- [TASK REQUIREMENTS]:
Set every record down verbatim and omit the pictures.

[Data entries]
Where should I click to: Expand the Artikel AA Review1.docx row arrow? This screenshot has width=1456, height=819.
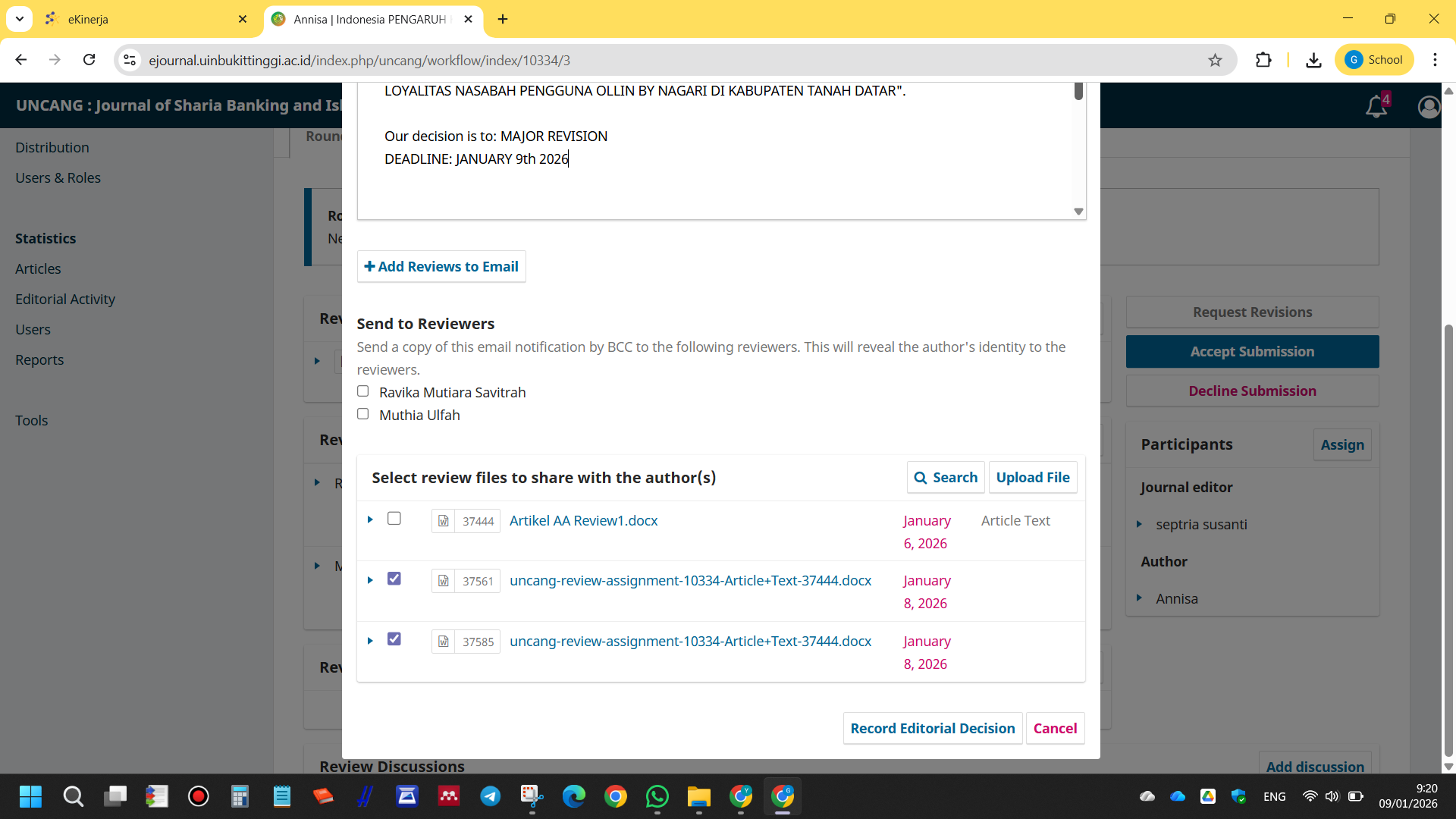pyautogui.click(x=370, y=519)
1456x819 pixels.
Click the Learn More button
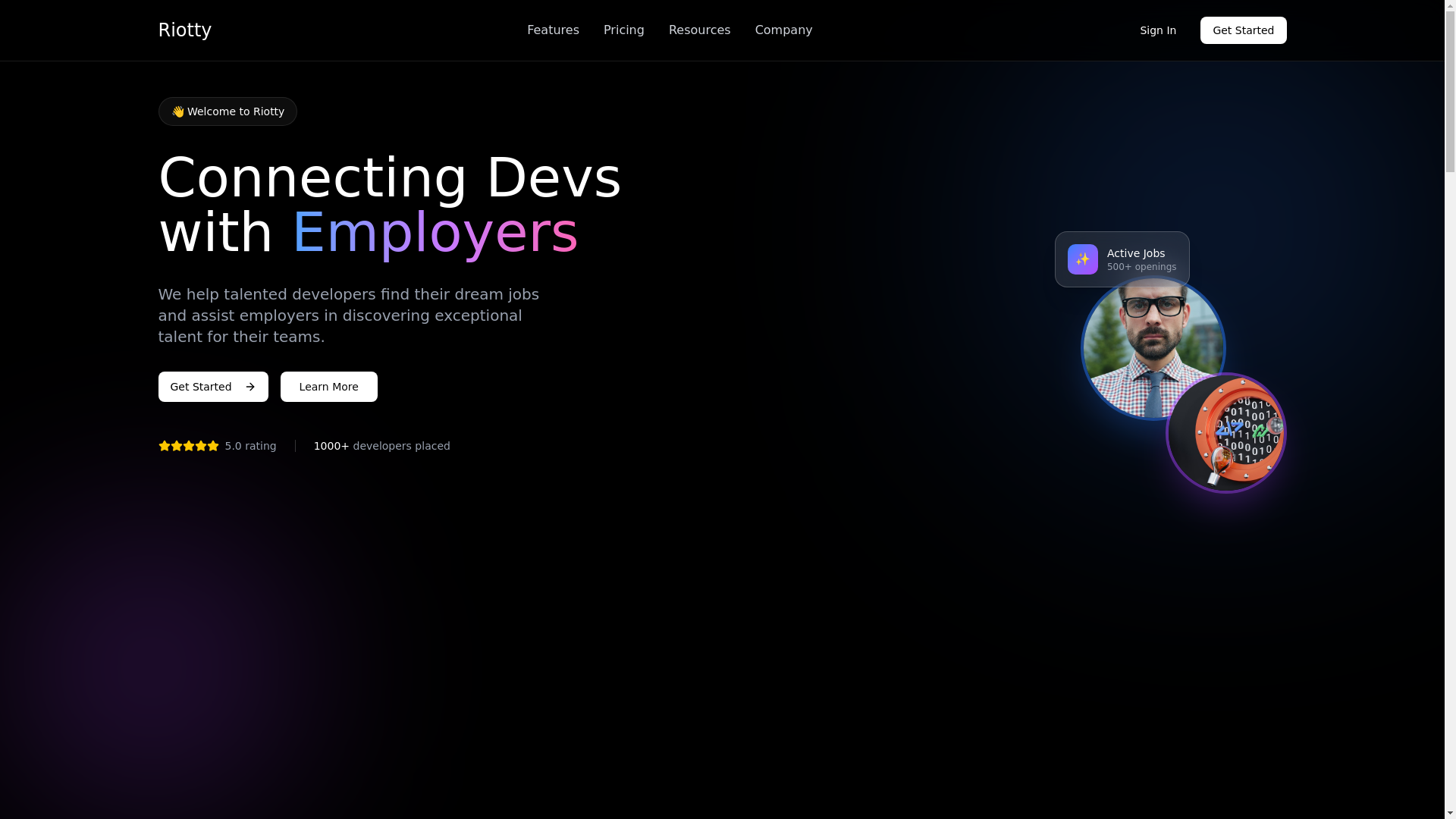click(x=328, y=387)
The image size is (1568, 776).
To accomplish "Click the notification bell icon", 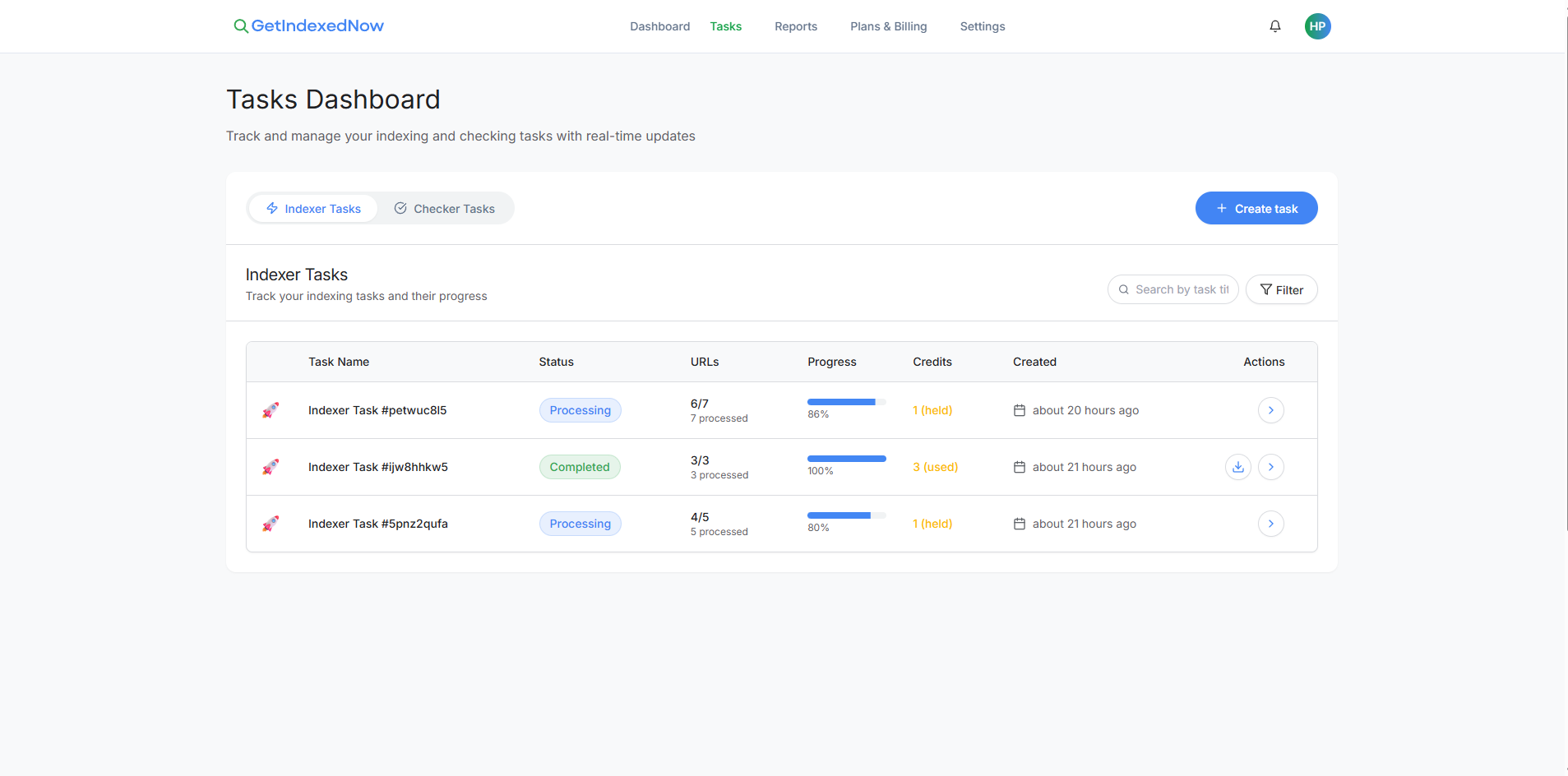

- [TASK ANSWER]:
Where should I click to: Expand the Artikel AA Review1.docx row arrow? This screenshot has width=1456, height=819.
pyautogui.click(x=370, y=519)
1456x819 pixels.
Click the Learn More button
click(x=328, y=387)
The image size is (1568, 776).
To accomplish "Click the notification bell icon", 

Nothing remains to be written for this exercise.